Text provided section start

The Endowment House was an early building used by the Church of Jesus Christ of Latter-day Saints (LDS Church) to administer temple ordinances in Salt Lake City, Utah Territory. From the construction of the Council House in 1852, Salt Lake City's first public building, until the construction of the Endowment House, the members of the LDS Church used the top floor of the Council House for administering temple ordinances. When this arrangement proved impractical, Brigham Young directed Truman O. Angell, architect of the Salt Lake Temple, to design a temporary temple. Completed in 1855, the building was dedicated by Heber C. Kimball and came to be called the Endowment House after the endowment ceremonies that were conducted inside it.

==Appearance==
The Endowment House stood on the northwest corner of Temple Square. Initially, it was a two-story adobe building, 44 by 34 ft, with a single-story 20 ft extension on its north side. In 1856, another extension was added on its south side and a baptistry on its west side.

Text provided section end

### Parts of the exercise
- 1) Quote the Endowment House text word for word, starting with "The Endowment House was" and going on through "conducted inside it.".
- 2) Answer these questions from the Endowment House text:
(a) Who did Brigham Young direct to design the temporary temple?
(b) In what year was the building completed?
(c) What was added on the building's west side in 1856?
The listing after the Endowment House text has nothing to do with it.

Given data section start

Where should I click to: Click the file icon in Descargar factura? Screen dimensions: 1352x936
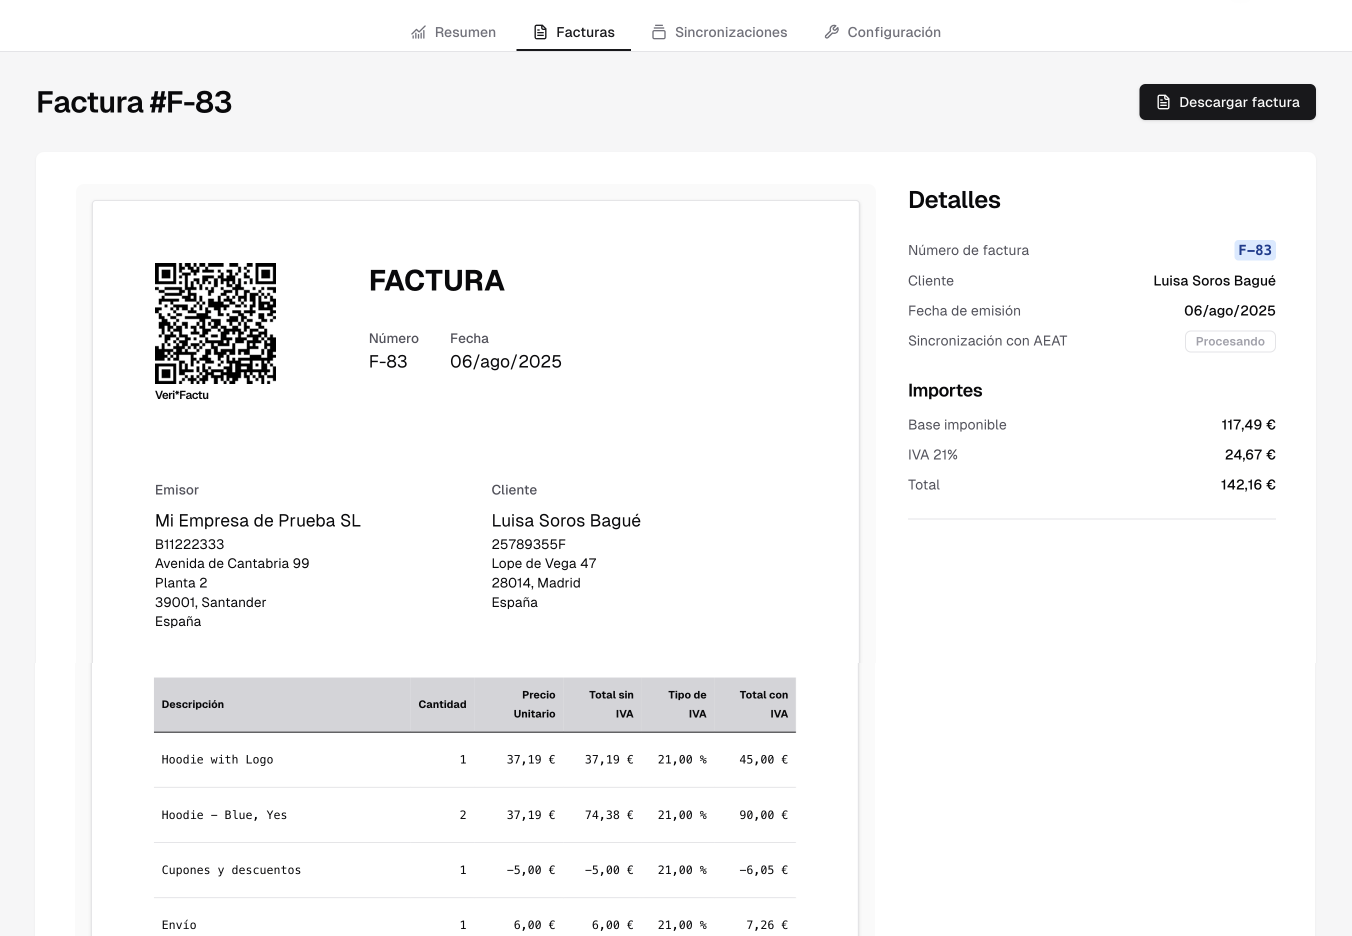(1163, 102)
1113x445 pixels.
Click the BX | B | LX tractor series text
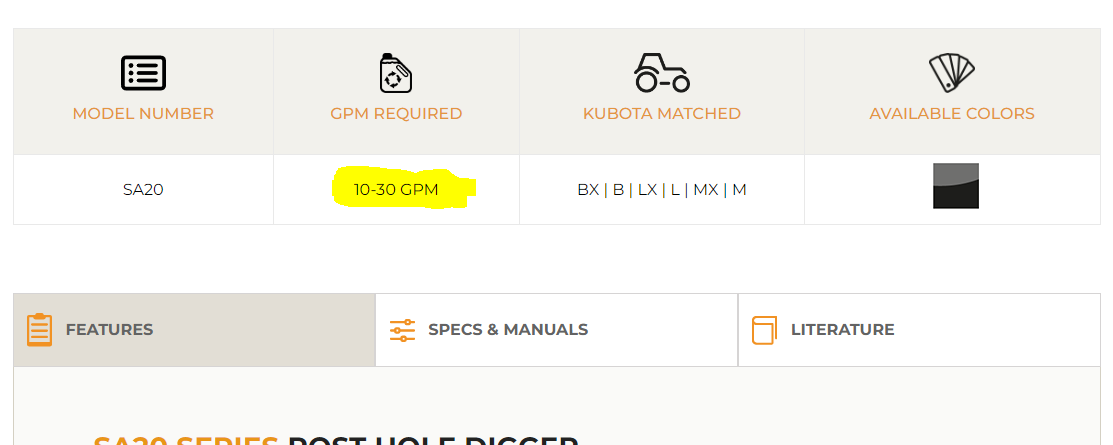pos(617,189)
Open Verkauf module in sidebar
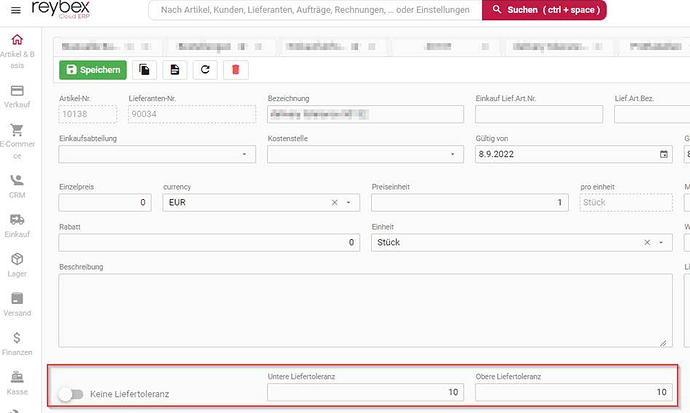This screenshot has height=413, width=690. [x=16, y=96]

Given data section end

### Answers to the tasks
- 1)
The Endowment House was an early building used by the Church of Jesus Christ of Latter-day Saints (LDS Church) to administer temple ordinances in Salt Lake City, Utah Territory. From the construction of the Council House in 1852, Salt Lake City's first public building, until the construction of the Endowment House, the members of the LDS Church used the top floor of the Council House for administering temple ordinances. When this arrangement proved impractical, Brigham Young directed Truman O. Angell, architect of the Salt Lake Temple, to design a temporary temple. Completed in 1855, the building was dedicated by Heber C. Kimball and came to be called the Endowment House after the endowment ceremonies that were conducted inside it.

- 2)
(a) Truman O. Angell
(b) 1855
(c) A baptistry